Hani 1977 yılında Taksim'de halka ateş açarak darbeye iklim hazırlamak gibi canım... Yapabilirler.
MARMARAY'A SALDIRI OLUR MU?
Bunun, "İstanbul seçmeninin anlamlı bir kısmını AKP'den soğutacak" bir eylem olması gerekir. Emre Aköz, "gurur duyulan bazı eserlerin patlayıp çatladığını düşünün" diyor... Benim aklıma hemen Marmaray geliyor.
"Binmem bunların yaptığı trene" diyecek kadar sapıtan gözü dönmüşler vardı. Bunu kitlelere de söyletmenin yolu nedir? Sabotaj tabii.
Marmara’da bir çatlak, bir sızıntı, "yüzergezer oyları" AKP'den kaçırır mı?
Yoksa bu karanlık güçler, sırf başbakana vurmak adına binlerce insanın hayatını çöpe atacak kadar ileri giderler mi?

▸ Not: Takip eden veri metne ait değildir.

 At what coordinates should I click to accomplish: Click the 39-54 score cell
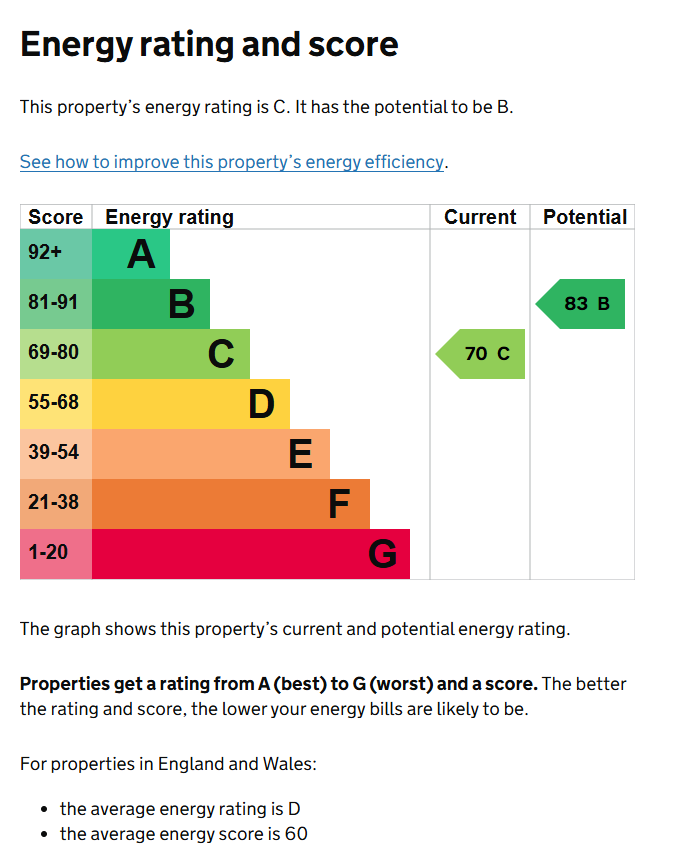pos(56,454)
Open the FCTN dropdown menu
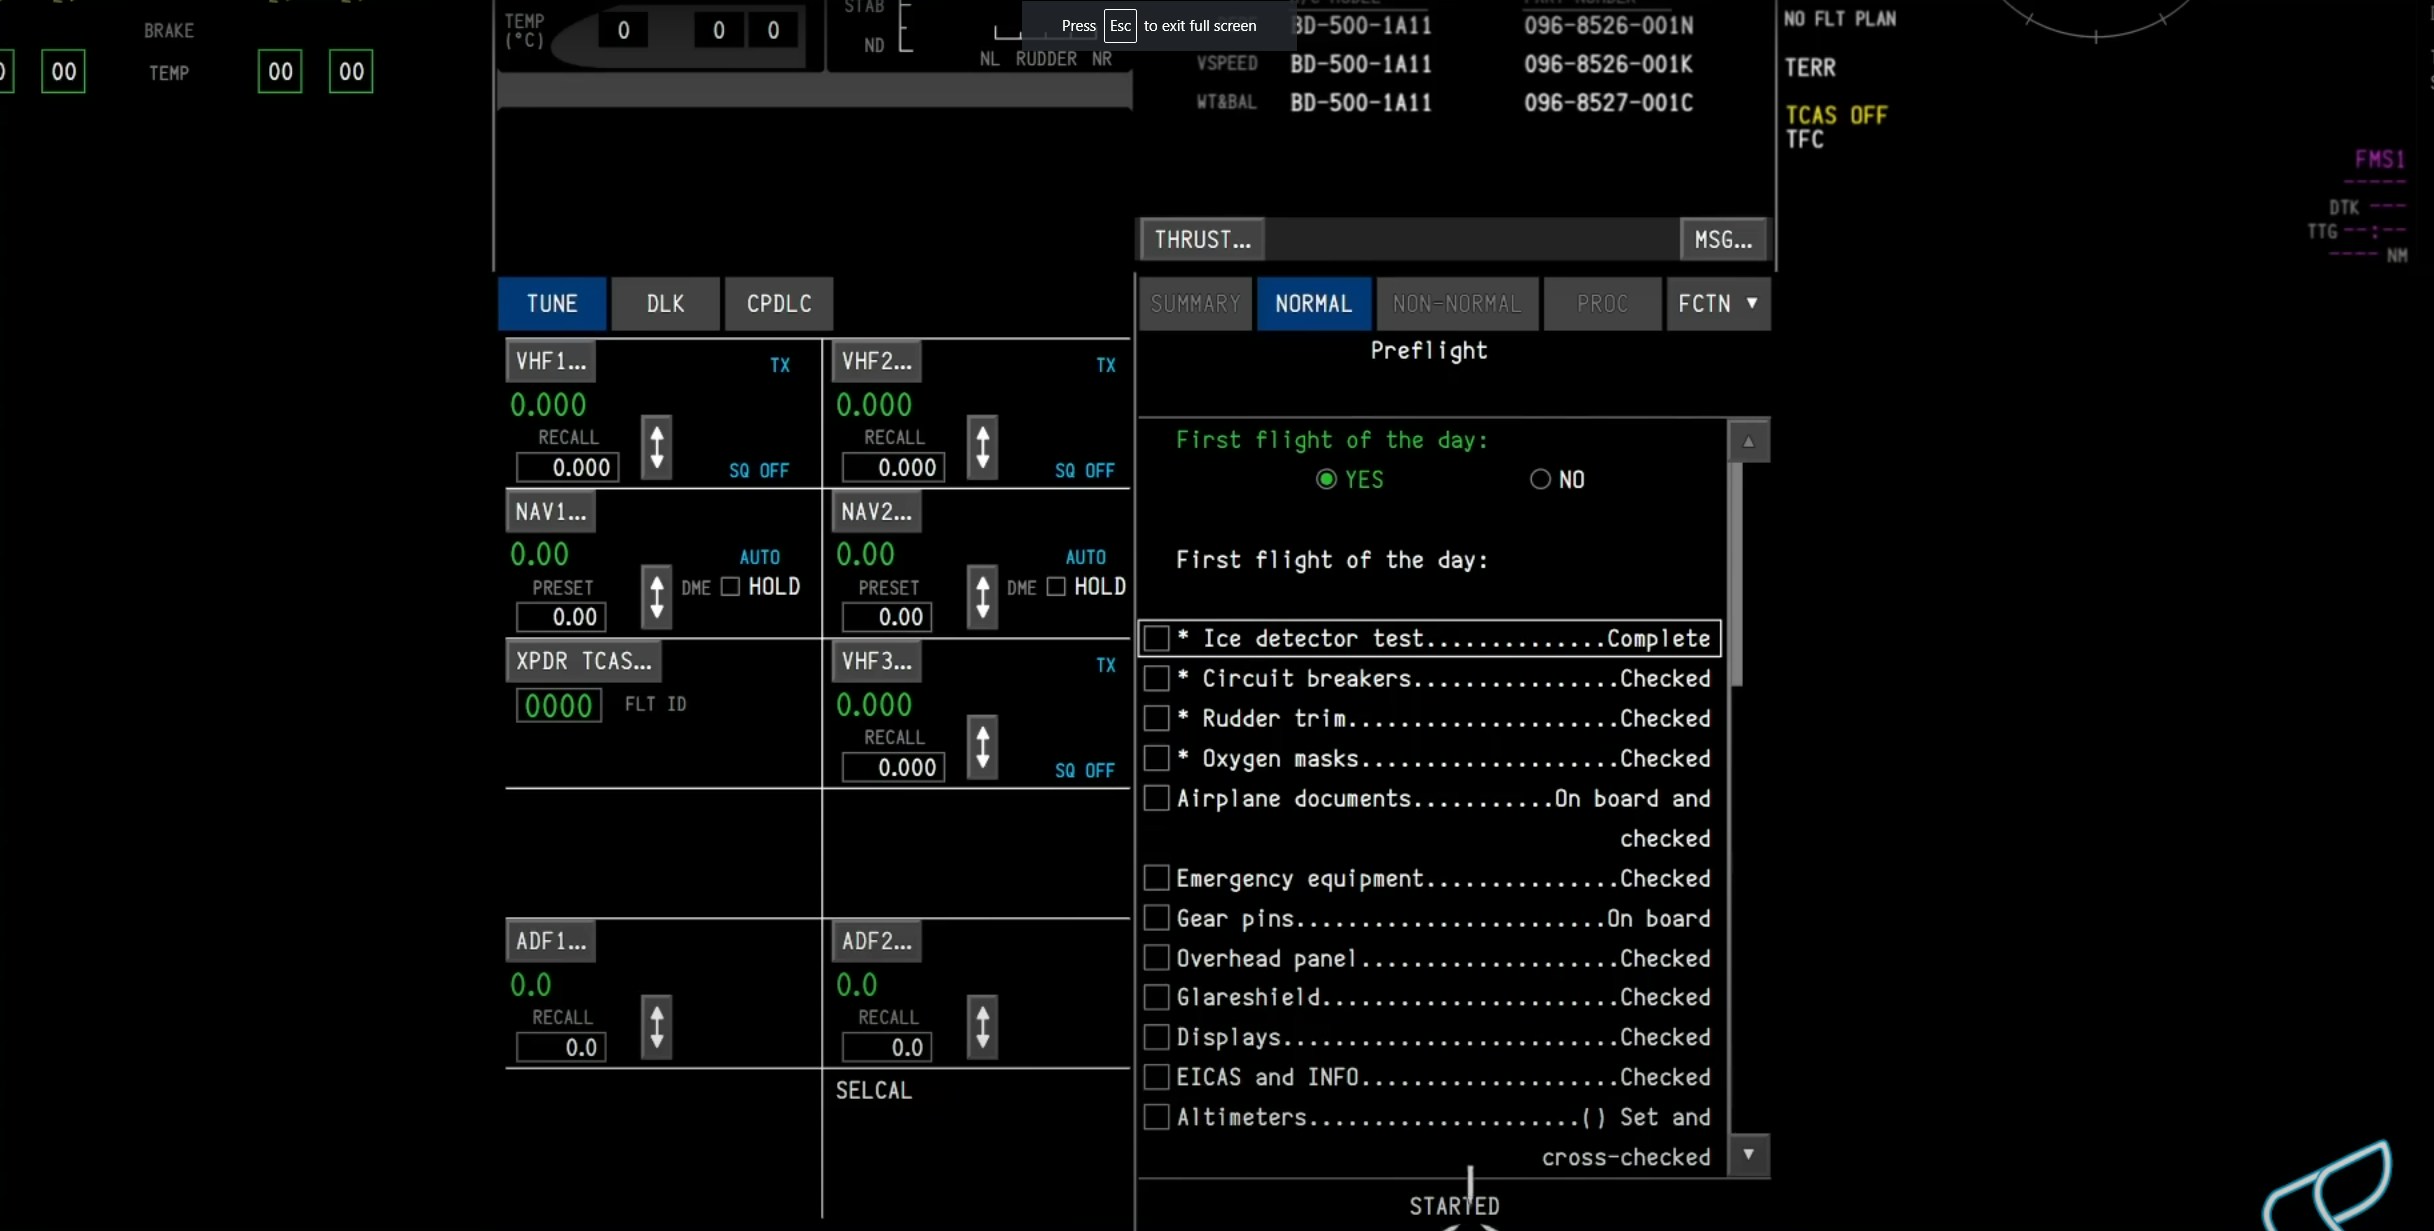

Darbe yapılabilmesi için beş bin kişinin ölümüne yol açanlar, bu hükümetin düşmesi için de birkaç bin kişiyi niçin ölüme göndermesinler? Olur mu olur!
Bunun ötesinde köprünün ayağına bomba da koyarlar, cami inşaatını da çökertirler, uçak da kaçırırlar, herşey mümkündür.
Görelim bakalım, Kavafis'in ünlü şiirinde "Tanrı'nın Antonius'u bırakması" gibi Amerikan gizli servisi ve onun yerli taşeronları da Tayyip'i bırakmak için nereye kadar gidebiliyorlar?
Alman gizli servisi Taksim'e bir fit attı çekildi, yalnızca birkaç kişi öldü, bakalım kim daha katil?